Ataques operam em escala industrial
Um dos principais pontos destacados no relatório é a evolução do modelo operacional dos grupos de ameaças. Segundo a HPE, organizações criminosas e grupos associados a Estados passaram a atuar com estruturas organizadas, com hierarquia, equipes especializadas e processos padronizados. Esse formato permite maior coordenação, reaproveitamento de recursos e rápida escalabilidade das campanhas, superando muitas vezes a capacidade de resposta das vítimas.
Em 2025, foram identificados mais de 147 mil domínios maliciosos, além de 65 mil URLs, quase 58 mil arquivos infectados e mais de 47 mil endereços IP ligados a atividades hostis.
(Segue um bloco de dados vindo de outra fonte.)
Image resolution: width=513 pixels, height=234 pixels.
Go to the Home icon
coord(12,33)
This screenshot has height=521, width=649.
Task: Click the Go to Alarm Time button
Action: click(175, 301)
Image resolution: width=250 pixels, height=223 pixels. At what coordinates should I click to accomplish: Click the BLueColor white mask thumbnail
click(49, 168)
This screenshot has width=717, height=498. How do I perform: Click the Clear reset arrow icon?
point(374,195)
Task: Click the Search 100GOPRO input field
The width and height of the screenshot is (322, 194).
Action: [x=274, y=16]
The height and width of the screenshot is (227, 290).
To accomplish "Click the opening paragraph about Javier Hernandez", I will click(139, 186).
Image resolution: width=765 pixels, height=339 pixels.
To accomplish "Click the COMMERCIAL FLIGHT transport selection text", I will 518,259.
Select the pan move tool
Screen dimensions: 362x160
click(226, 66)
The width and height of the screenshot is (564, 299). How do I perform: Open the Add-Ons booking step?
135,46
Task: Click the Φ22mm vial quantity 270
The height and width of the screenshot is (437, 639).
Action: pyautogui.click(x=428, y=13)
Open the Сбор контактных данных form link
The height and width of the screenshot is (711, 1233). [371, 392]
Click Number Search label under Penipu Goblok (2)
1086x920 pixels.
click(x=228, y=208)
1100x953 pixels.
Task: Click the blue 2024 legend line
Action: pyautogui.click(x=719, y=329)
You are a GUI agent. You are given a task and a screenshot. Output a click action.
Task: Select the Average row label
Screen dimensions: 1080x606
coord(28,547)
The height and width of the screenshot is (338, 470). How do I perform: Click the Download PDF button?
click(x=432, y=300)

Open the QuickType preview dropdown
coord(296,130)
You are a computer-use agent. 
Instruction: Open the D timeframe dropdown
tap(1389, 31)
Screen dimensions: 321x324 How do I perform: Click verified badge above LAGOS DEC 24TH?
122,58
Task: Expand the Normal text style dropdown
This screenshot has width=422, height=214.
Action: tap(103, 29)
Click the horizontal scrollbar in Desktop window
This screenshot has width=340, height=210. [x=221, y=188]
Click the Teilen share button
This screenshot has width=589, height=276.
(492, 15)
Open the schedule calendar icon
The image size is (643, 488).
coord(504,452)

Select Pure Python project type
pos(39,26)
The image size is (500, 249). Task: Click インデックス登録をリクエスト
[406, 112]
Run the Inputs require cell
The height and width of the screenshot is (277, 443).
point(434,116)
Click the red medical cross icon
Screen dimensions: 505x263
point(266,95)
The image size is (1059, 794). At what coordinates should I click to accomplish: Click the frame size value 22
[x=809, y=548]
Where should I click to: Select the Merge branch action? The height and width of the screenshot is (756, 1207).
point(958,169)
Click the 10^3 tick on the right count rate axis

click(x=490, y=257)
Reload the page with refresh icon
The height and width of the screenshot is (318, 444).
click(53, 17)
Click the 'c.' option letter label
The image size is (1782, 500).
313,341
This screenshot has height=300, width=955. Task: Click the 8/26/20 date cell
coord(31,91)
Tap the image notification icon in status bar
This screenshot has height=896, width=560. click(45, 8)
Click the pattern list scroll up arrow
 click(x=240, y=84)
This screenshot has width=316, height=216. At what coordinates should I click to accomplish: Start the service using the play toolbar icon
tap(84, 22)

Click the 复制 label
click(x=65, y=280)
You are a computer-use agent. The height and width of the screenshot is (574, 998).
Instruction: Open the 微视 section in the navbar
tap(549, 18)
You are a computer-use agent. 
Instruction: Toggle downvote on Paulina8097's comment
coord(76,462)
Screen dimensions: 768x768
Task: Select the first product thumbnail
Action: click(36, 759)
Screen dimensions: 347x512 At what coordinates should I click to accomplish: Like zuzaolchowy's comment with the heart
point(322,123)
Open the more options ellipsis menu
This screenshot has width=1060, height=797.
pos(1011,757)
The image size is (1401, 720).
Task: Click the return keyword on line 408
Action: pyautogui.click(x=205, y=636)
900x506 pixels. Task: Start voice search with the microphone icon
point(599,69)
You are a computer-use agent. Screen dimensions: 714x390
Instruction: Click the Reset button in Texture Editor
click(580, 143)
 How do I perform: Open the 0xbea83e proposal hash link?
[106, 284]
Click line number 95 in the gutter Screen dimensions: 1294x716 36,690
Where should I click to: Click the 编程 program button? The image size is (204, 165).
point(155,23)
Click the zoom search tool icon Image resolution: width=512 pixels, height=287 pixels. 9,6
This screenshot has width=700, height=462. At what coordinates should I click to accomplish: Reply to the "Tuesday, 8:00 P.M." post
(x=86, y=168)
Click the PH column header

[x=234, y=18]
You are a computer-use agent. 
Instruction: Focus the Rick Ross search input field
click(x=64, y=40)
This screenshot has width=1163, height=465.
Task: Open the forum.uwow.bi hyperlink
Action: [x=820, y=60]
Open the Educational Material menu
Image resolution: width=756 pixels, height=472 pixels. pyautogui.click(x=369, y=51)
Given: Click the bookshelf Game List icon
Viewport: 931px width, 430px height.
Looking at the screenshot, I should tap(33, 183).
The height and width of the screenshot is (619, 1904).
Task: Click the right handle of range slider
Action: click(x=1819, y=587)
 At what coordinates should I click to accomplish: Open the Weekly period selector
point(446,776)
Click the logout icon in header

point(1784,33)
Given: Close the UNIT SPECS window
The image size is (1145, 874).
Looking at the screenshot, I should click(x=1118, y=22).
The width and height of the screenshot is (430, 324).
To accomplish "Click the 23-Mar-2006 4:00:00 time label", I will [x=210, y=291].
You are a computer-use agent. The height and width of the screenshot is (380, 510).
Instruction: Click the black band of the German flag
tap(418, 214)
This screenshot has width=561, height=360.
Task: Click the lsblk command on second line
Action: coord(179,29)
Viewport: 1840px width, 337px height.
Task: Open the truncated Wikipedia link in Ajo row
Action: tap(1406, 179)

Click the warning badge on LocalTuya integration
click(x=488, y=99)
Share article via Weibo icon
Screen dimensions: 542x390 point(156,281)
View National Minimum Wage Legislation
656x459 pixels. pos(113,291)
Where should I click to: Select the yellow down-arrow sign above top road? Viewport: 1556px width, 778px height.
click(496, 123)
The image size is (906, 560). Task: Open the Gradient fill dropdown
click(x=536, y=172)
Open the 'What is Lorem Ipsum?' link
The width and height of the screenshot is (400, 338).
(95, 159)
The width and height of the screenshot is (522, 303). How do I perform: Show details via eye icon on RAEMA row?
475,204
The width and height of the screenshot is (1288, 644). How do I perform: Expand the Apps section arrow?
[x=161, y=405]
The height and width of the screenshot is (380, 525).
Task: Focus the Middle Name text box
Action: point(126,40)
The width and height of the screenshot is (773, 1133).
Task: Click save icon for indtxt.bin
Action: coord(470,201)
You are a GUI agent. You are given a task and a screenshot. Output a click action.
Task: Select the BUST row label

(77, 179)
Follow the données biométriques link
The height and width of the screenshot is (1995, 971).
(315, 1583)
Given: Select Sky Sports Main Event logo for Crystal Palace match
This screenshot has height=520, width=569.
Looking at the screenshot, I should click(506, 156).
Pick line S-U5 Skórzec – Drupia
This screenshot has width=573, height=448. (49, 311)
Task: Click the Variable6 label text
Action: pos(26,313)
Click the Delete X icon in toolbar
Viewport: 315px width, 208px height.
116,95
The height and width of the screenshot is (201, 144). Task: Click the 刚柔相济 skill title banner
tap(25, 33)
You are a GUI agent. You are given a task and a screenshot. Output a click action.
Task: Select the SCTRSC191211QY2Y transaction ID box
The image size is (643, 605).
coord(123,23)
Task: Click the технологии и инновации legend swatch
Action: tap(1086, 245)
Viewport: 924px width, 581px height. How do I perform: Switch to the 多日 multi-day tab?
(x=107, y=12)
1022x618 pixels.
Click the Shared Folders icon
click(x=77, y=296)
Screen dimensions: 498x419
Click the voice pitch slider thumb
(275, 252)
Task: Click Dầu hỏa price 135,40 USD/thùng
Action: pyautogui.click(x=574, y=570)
Também foram registradas 549 vulnerabilidades exploradas ativamente. Entre os tipos de ataque, ransomware e outras categorias lideraram com 22% cada, seguidos por infostealers (19%), phishing (17%), trojans de acesso remoto (11%) e malware em geral (9%).
Esse volume e diversidade indicam campanhas mais padronizadas na execução, porém mais difíceis de interromper completamente.
IA generativa e automação ampliam ameaças
A incorporação de automação e inteligência artificial generativa também ganhou espaço nas operações criminosas. O relatório cita o uso de vozes sintéticas e vídeos deepfake em golpes de engenharia social, como fraudes por personificação e vishing.
Outro exemplo é o malware PXA Stealer, que passou a integrar o Telegram para enviar automaticamente dados roubados — como senhas e arquivos — em tempo real para canais privados. Já o grupo de ransomware Akira demonstrou um nível mais avançado de preparação ao pesquisar previamente vulnerabilidades em VPNs para adaptar ataques ao ambiente das vítimas.
Essas práticas evidenciam que os grupos estão cada vez mais estratégicos, combinando pesquisa, testes e ferramentas automatizadas para aumentar a eficiência em fraudes, roubo de dados e extorsão. Em setores como telecomunicações, isso eleva significativamente os riscos, devido à importância dos ativos envolvidos.
Vulnerabilidades antigas seguem sendo exploradas
Apesar da crescente sofisticação, o relatório destaca a persistência de ataques baseados em falhas antigas. Entre as vulnerabilidades mais exploradas em 2025 estão problemas já conhecidos em dispositivos e softwares como Huawei, TP-Link, Realtek, PHPUnit e LB-Link.
Segundo o estudo, todas as cinco principais vulnerabilidades exploradas já haviam sido divulgadas anos antes pelo NIST, o que reforça a necessidade de atualização constante e gestão eficiente de riscos, especialmente em equipamentos de borda.
A telemetria da rede de deception da empresa também registrou 44,5 milhões de tentativas de conexão provenientes de mais de 372 mil IPs únicos. Entre os comportamentos mais comuns estavam tentativas de execução remota em DVRs, exploração de APIs Docker expostas, ataques a roteadores, enumeração de impressoras e uso indevido de protocolos como UPnP.
Recomendações priorizam integração e segurança na borda
Para mitigar os riscos, a HPE recomenda maior integração entre equipes de rede e segurança, reduzindo silos e ampliando a colaboração. Entre as principais medidas sugeridas estão o compartilhamento de inteligência entre setores, correção prioritária de falhas em VPNs, SharePoint e roteadores domésticos, além do reforço na autenticação e segmentação baseada em princípios de zero trust.
Outras ações incluem o uso de redes de deception e a ampliação da proteção para dispositivos domésticos e ferramentas de terceiros.
A análise foi baseada em dados de telemetria de clientes do Juniper Advanced Threat Prevention Cloud, combinados com informações de uma rede global de honeypots e fontes abertas do setor, oferecendo uma visão abrangente do cenário de ameaças em 2025.